The General Overseer of the  Redeemed Christian Church of God (RCCG, Pastor Enoch Adeboye; The Redeemed Evangelical Mission (TREM), Bishop Mike Okonkwo; Living Faith Church,  Bishop David Oyedepo; Deeper Life Church, Pastor WF Kumuyi among others, have ordered Christian students across the country to boycott Arabic Studies amid reports that the subject was made compulsory.

Also present at the meeting were Rev. (Dr.) Mercy Ezekiel, the National Coordinator of Christian Pentecostal Mission (CPM), Pastor Wale Oke and the General Overseer of the Thronegrace Mission, Pastor Emmanuel Nuhu Kure.

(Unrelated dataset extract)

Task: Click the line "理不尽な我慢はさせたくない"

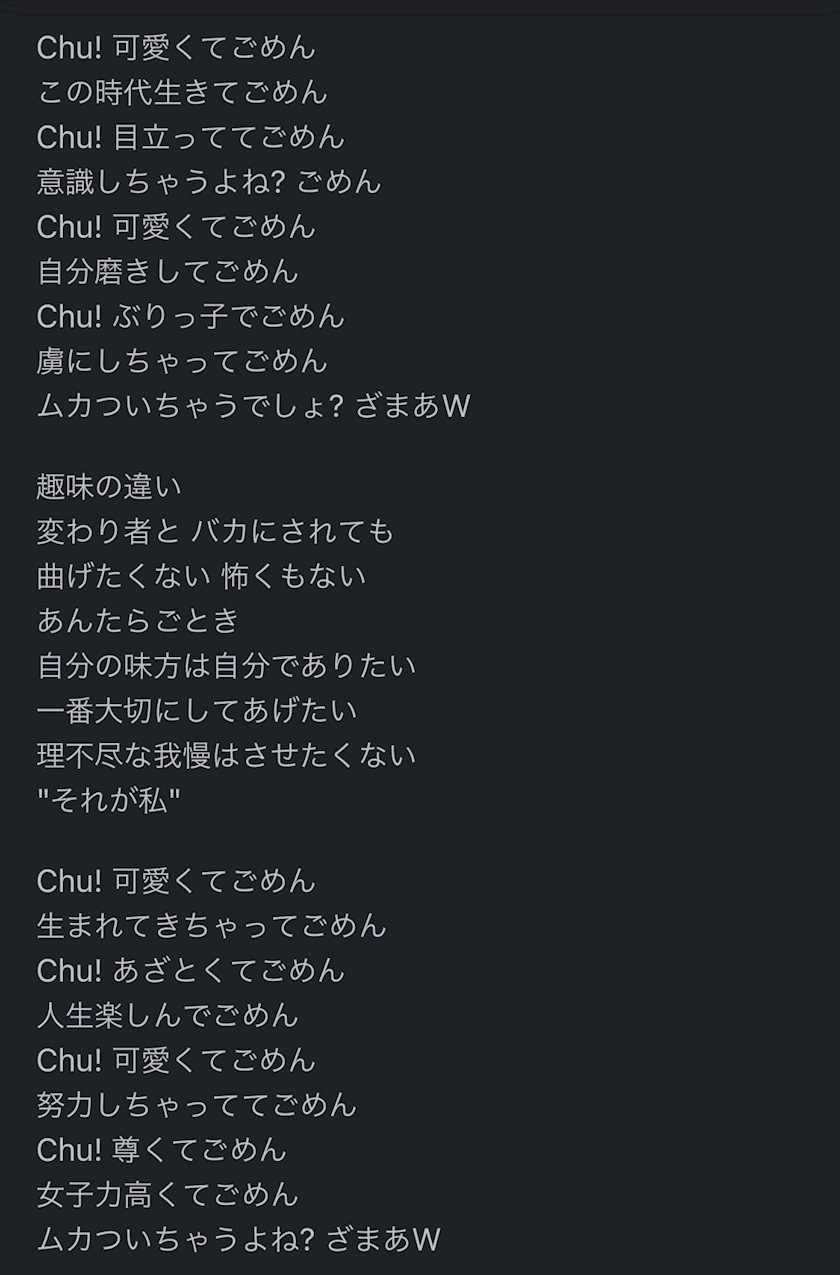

They also called  for immediate reversal of  the revised Basic Education Curriculum, especially the collapse of Christian Religious Studies (CRS) as part of an omnibus subject known as Religion and National Values, and maintained that CRS should stand on its own as a separate subject just as it has always been.

According to Vanguard, they criticised the move to impose Arabic Studies on every secondary school student in the country, stating that the Federal Government has no right to force any Nigerian student at any level to study Arabic Studies.

They said that the proviso in the revised curriculum that every student must take either French or Arabic Studies compulsorily in a country where French teachers are scarce was an attempt to impose Arabic Studies on Christian students.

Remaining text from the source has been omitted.